Vers un service public de santé repensé

Face à cette situation, nous voulons réaffirmer le rôle structurant du service public de santé, en restaurant une continuité entre la formation, l’exercice et la prise en charge. Cela passe par une territorialisation ambitieuse de la formation médicale, en créant des antennes universitaires en zones rurales, en multipliant les stages sur le terrain, et en articulant la formation aux besoins concrets. Nous proposons de créer une voie de formation en alternance dès la deuxième année de médecine, afin de renforcer la formation pratique des étudiants et de libérer du temps médical. Nous envisageons aussi de réduire la durée des études de médecine à 8 ans, en compressant la durée du premier cycle et en ajournant la quatrième année de médecine générale, face aux « vives inquiétudes » des étudiants. Il est aussi envisagé de permettre aux étudiants de redoubler une fois leur première année d’études en santé.

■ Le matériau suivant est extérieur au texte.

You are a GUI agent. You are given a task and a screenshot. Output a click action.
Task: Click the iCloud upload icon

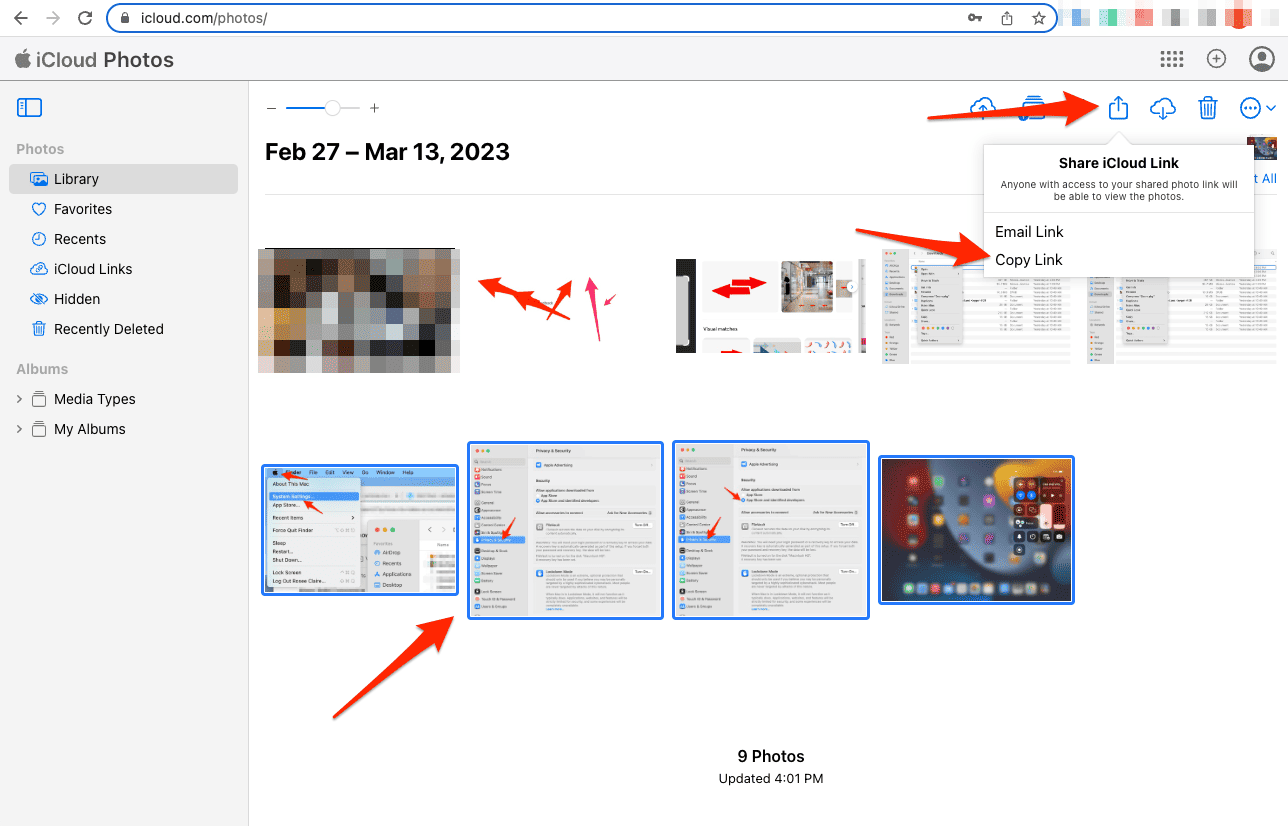[x=983, y=108]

L’offre de soins de proximité doit également être repensée. Un maillage est nécessaire pour permettre une égalité d’accès aux soins. C’est pourquoi hôpitaux de proximité, maisons de santé pluridisciplinaires et centres municipaux de santé doivent former un socle public solide, coordonné et financé à long terme.

Une gouvernance à reconstruire

La gouvernance actuelle est trop centralisée et opaque. Les Agences Régionales de Santé, bien que conçues comme des instances de régulation territoriale, cumulent les missions sans en avoir les moyens, et peinent à dialoguer avec les élus locaux.

Les collectivités territoriales, pourtant de plus en plus impliquées, sont exclues de la gestion. Il serait donc judicieux de créer des instances de concertation sanitaire locales, réunissant représentants de l’État, élus, professionnels et usagers. Il s’agit de passer d’un pilotage vertical à une administration partagée, fondée sur la confiance.

Il nous faut reconstruire un service public de santé lisible, cohérent et accessible, capable de répondre aux défis actuels. Cette reconstruction exige une vision à long terme, une volonté politique ferme et une mobilisation collective. Dans ce rapport j’expose des pistes de réflexion et de potentielles réforme, afin de parvenir à raviver le service public de santé. 


*Auteur du rapport sur l’organisation du système de santé et les difficultés d’accès aux soins.